Going to be doing tons of awesome work to this lil' guy but first I have to make it reliable. Clutch, seals, gaskets, etc.

First thing I need to do is clutch and seals. Any recommendations, tips or tricks would be great! Also full transparency, I've never done a clutch before so, this'll be fun.


----------



## Car guy (Mar 31, 2016)

Yeah, when removing the clutch cable, it doesn't just slide out from the bracket; there is a slightly extended metal part in the bracket (on the radiator-facing side) that needs to be cleared, carefully, so the rubber part of the cable there won't be damaged. Also, the clutch cable will likely need re-adjustment after 200 miles or so. Also, check the throw-out lever spring for tension. Best to assess this before and after job. Good time to check the MT mount, front and rear dog-bone mounts, and rear circular mount too.

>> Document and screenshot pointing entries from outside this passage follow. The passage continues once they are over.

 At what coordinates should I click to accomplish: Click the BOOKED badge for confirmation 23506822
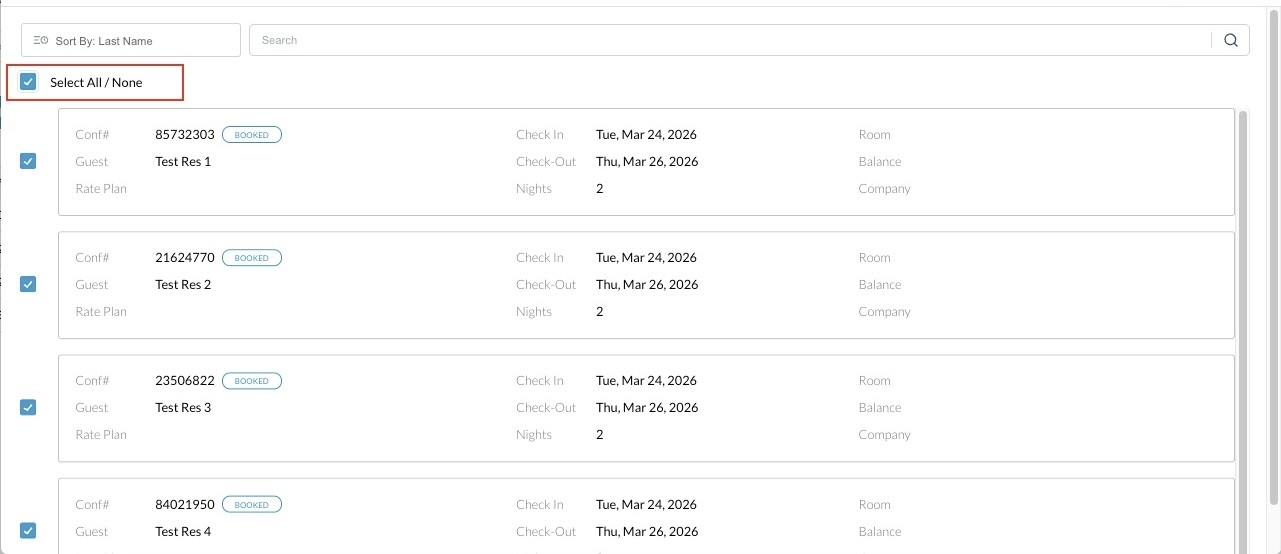(x=252, y=381)
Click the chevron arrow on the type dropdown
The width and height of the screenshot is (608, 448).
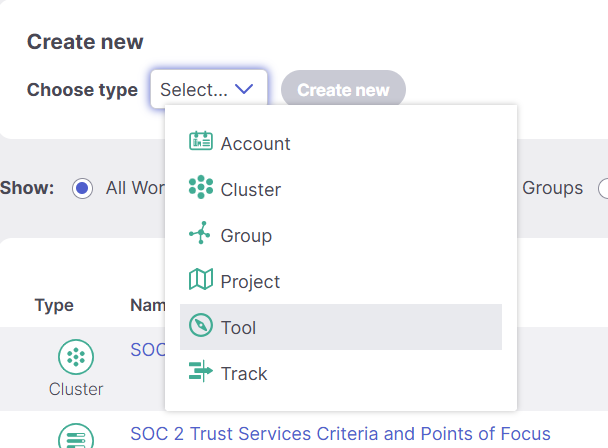246,90
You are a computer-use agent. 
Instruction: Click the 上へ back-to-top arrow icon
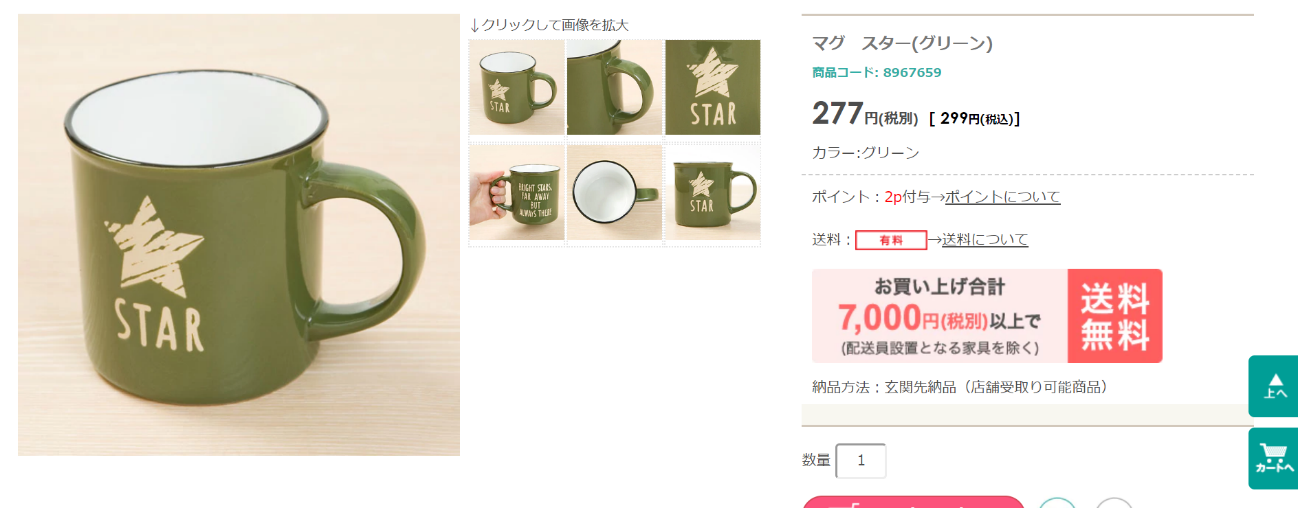(1274, 386)
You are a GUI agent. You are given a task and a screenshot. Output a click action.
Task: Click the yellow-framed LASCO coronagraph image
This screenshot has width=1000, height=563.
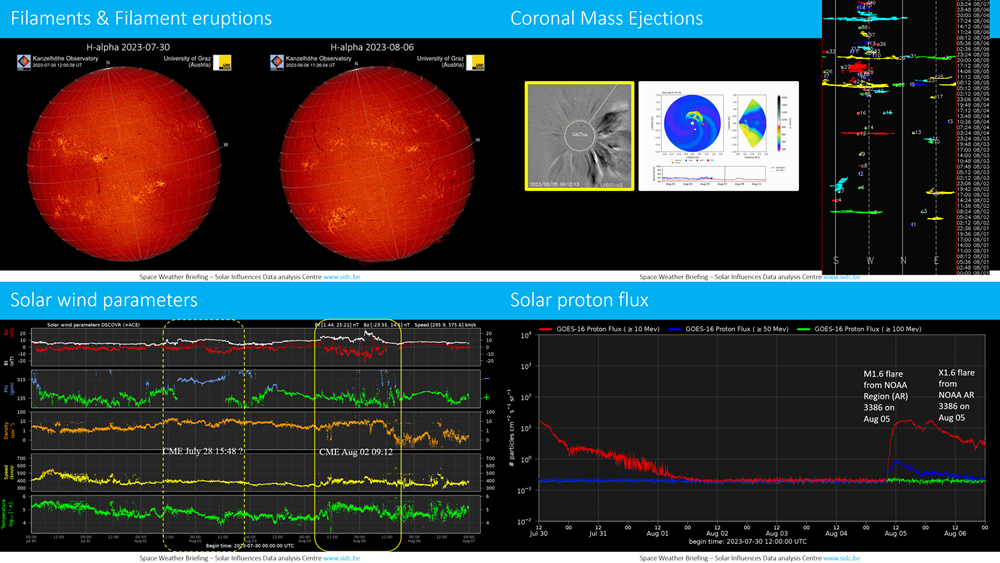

You using OEM or aftermarket clutch/throw-out bearing/pressure plate?


----------



## Butt_Knocker (Apr 14, 2017)

Yeah, brute force i think it was? I also bought a fulk gasket and seal kit to take care of all that.


----------



## Butt_Knocker (Apr 14, 2017)

OEM. As best I can anyway.


----------



## maryjo (Apr 18, 2017)

Hello everyone!


----------



## Butt_Knocker (Apr 14, 2017)

Oh man.

So I've started. Long story short, I broke by driver side axle. I've already got replacements (Bought both, why not.)

I cannot get the damn Driver side half-shaft out. Passenger came out just fine.

Anyone else have issues with this?


----------